Go through the entries below and copy every line that holds the word "click".

EXCERPTED RECORDS –
-- Opening Marker --

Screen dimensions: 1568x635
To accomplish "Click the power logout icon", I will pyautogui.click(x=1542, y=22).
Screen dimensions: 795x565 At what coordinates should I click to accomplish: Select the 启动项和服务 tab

-- Closing Marker --
-- Opening Marker --

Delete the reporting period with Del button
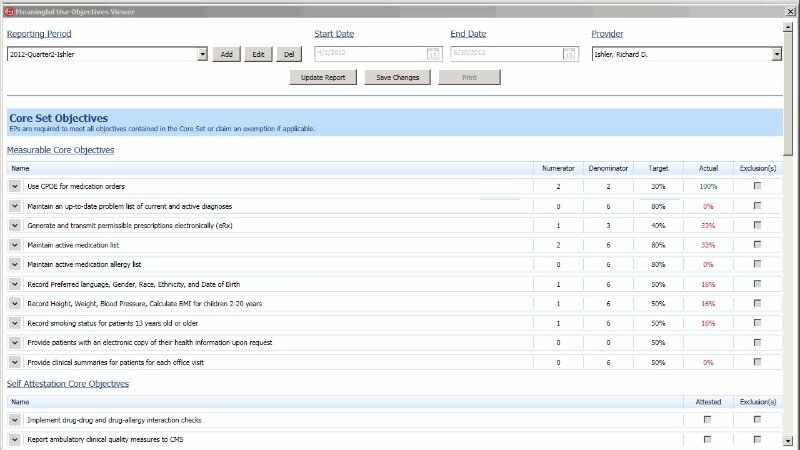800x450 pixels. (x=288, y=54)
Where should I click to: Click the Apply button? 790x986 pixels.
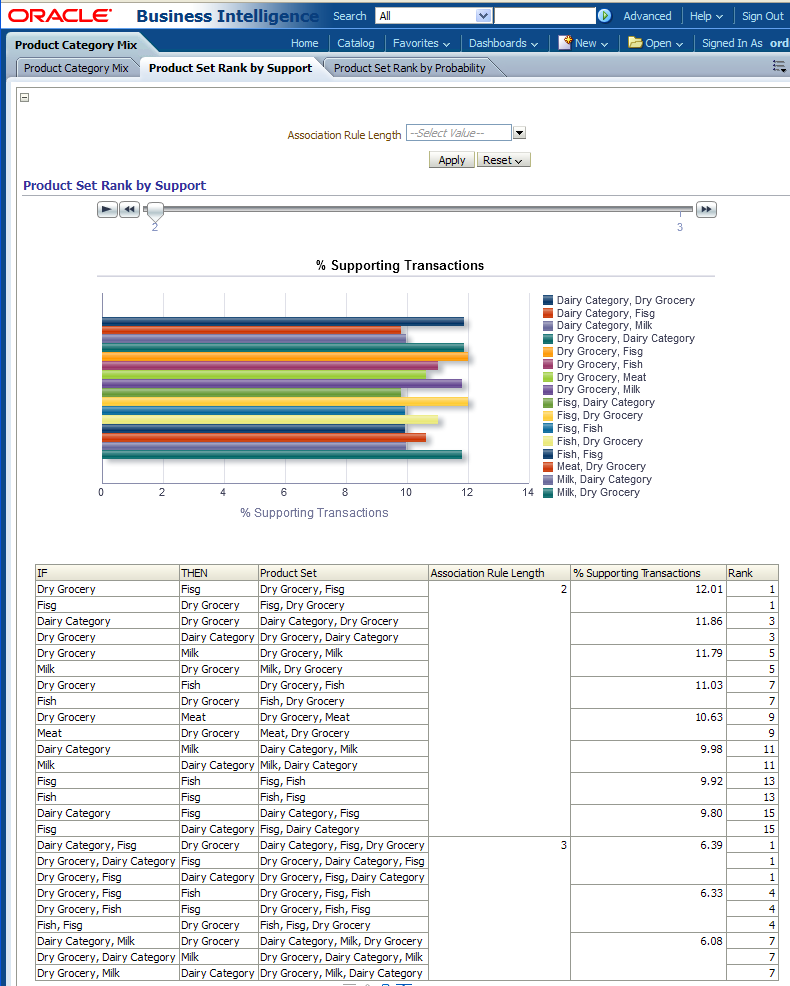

-- Closing Marker --

PROBLEM SOLUTION –
To accomplish "Click the power logout icon", I will pyautogui.click(x=1542, y=22).
Screen dimensions: 795x565 At what coordinates should I click to accomplish: Select the 启动项和服务 tab
Where should I click to: Click the Apply button? 790x986 pixels.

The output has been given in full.